Though we have not yet reached the point where we carry on lengthy discussions, which may turn into infatuation, with our devices we are growing more accustomed to chatting with them. Though the future depicted in a film like Her has not yet arrived, we have already become accustomed to asking questions of Siri, or issuing commands that begin with “Okay Google,” and it is clear that Microsoft’s Cortana will offer similar engagement. Granted, in all of these situations the human involved recognizes that they are speaking to a machine. Complacency may lull a person into momentarily forgetting this, but we know these are machines with which we are interacting.
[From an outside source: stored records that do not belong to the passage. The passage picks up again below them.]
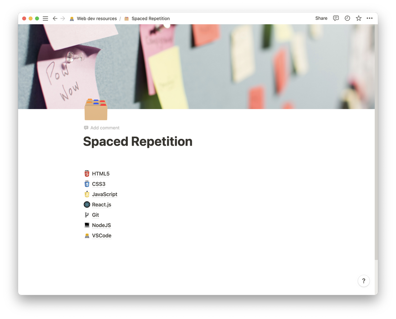Open the CSS3 page link
The height and width of the screenshot is (319, 396).
(99, 184)
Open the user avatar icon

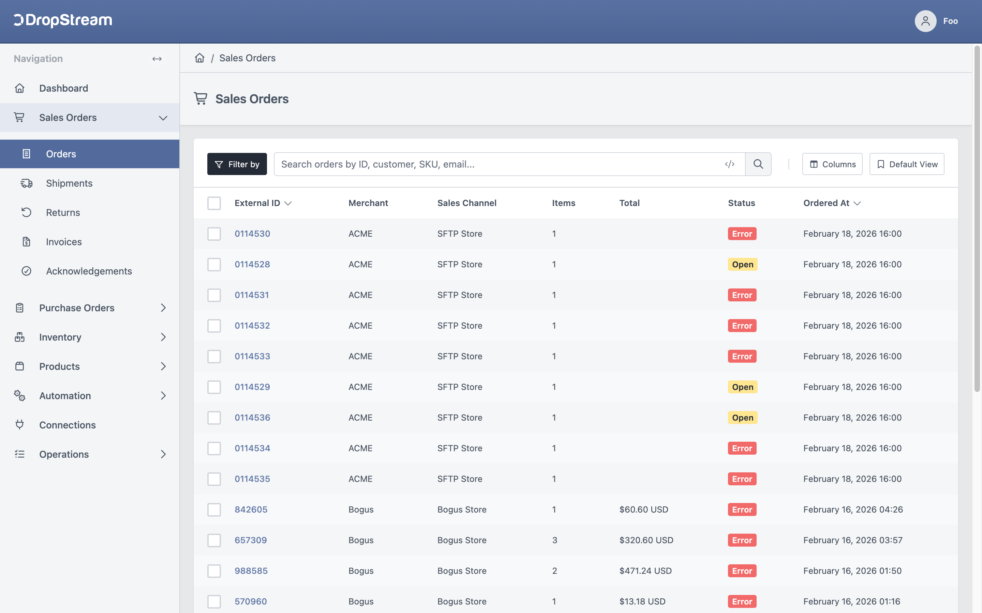coord(925,21)
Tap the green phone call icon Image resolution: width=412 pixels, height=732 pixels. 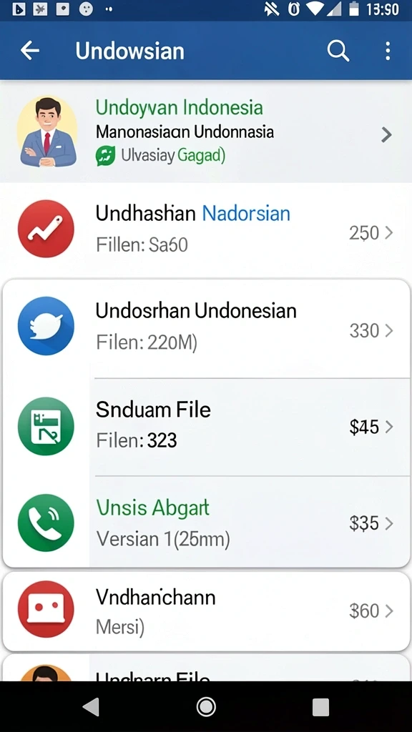coord(46,523)

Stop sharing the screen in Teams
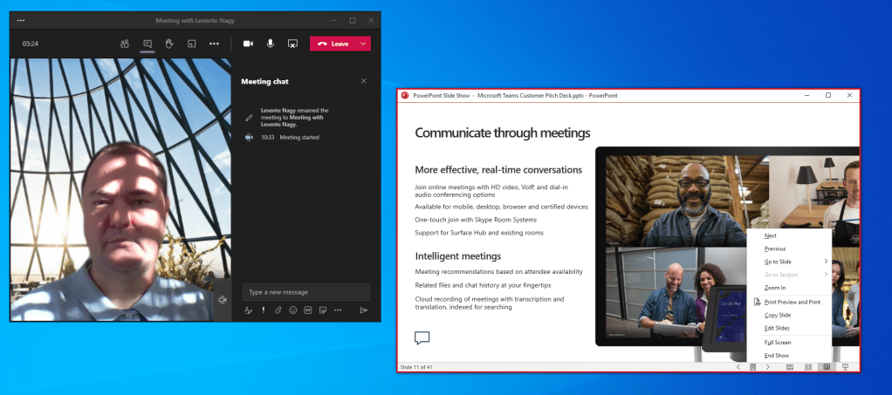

The famed Turing Test, to put it simply, hinges upon the question of whether or not a computer program can be developed that convinces (or tricks) the humans interacting with it into believing that they are actually interacting with another human. It briefly seemed that a clever clutch of coding going by the name Eugene Goostman had successfully bested Alan Turing’s eponymous test – but it seems that the original claims of victory may have been rather premature. A Turing Test may consist of a human carrying on a typed conversation with an unseen interlocutor – questions are asked, responses are given, and the human judges whether they have been chatting with a person or a program. The test is meant less as a measure of clever computing and trickery than as a way of demonstrating artificial intelligence – one of the hallmarks of which would seem to be a machines ability to engage in a convincing and natural seeming conversation. That Eugene Goostman was presented as a thirteen year old boy from the Ukraine (with limited mastery of the English language) allowed for some interesting distractions to sneak into the test as it meant that some of the bizarre responses and stilted language could be blamed less upon the program than on the speaker (Eugene’s) command of the language.
The Turing Test is an interesting puzzle, and it is easy to understand its appeal to those engaged in programming and other types of work involving computers. Advances in the last decades have seen great leaps in the seeming “intelligence” of machines – at the very least we have witnessed computers that are very good at chess (Deep Blue) and that can do impressively on Jeopardy (Microsoft’s Watson). And yet, these machines have not convinced us that they are human – just as Eugene Goostman failed to do (the fact that Eugene convinced a portion of those conversing with him does not mean the test was beaten).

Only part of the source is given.